**EXERCISE PROMPT**
Repeat precisely the line in which "Screen dimensions: 1026x774" occurs and all lines that follow it in the entries below. Pictures must be omitted.

[RECORDS FOR PROCESSING — start]

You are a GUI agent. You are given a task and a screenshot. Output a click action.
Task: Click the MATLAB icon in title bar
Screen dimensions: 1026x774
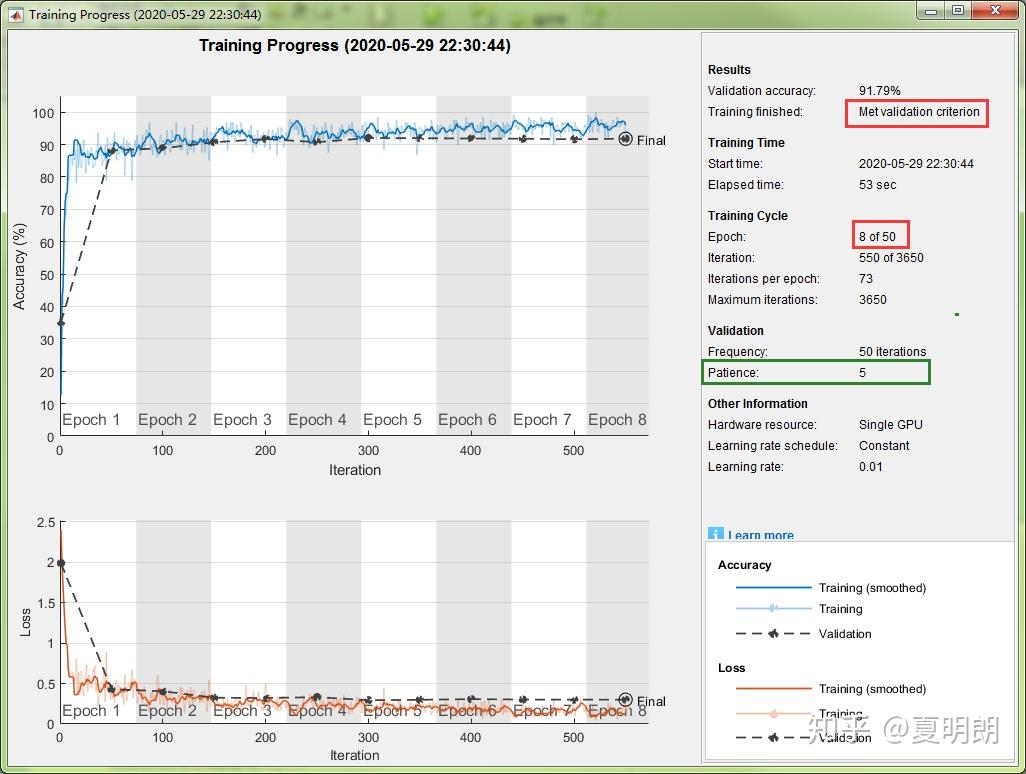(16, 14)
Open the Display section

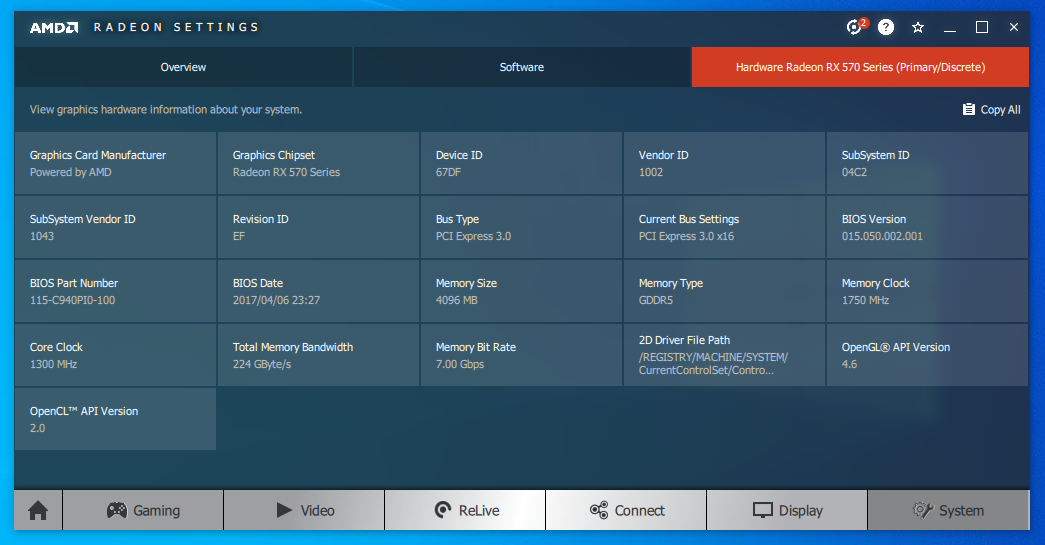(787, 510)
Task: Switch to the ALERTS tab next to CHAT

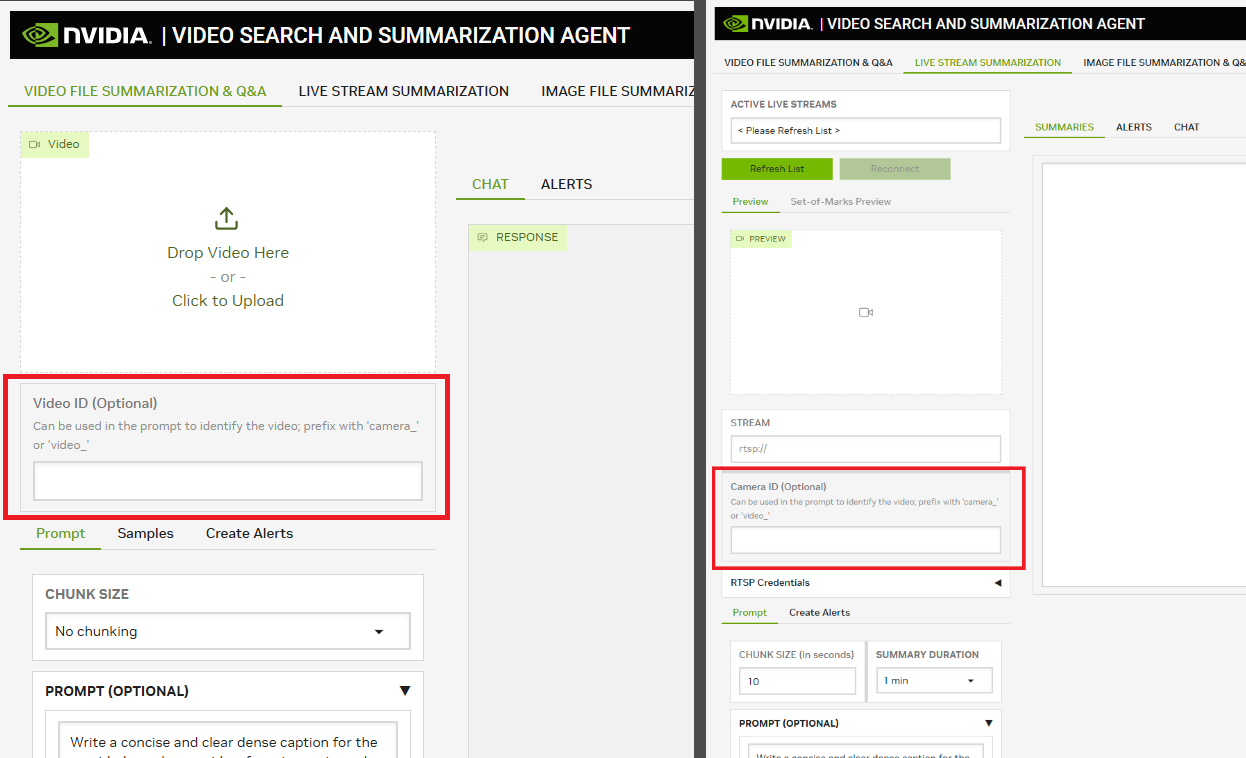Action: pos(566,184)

[RECORDS FOR PROCESSING — finish]

**EXERCISE RESPONSE**
Screen dimensions: 1026x774
(16, 14)
Open the Display section

(787, 510)
Task: Switch to the ALERTS tab next to CHAT

Action: pos(566,184)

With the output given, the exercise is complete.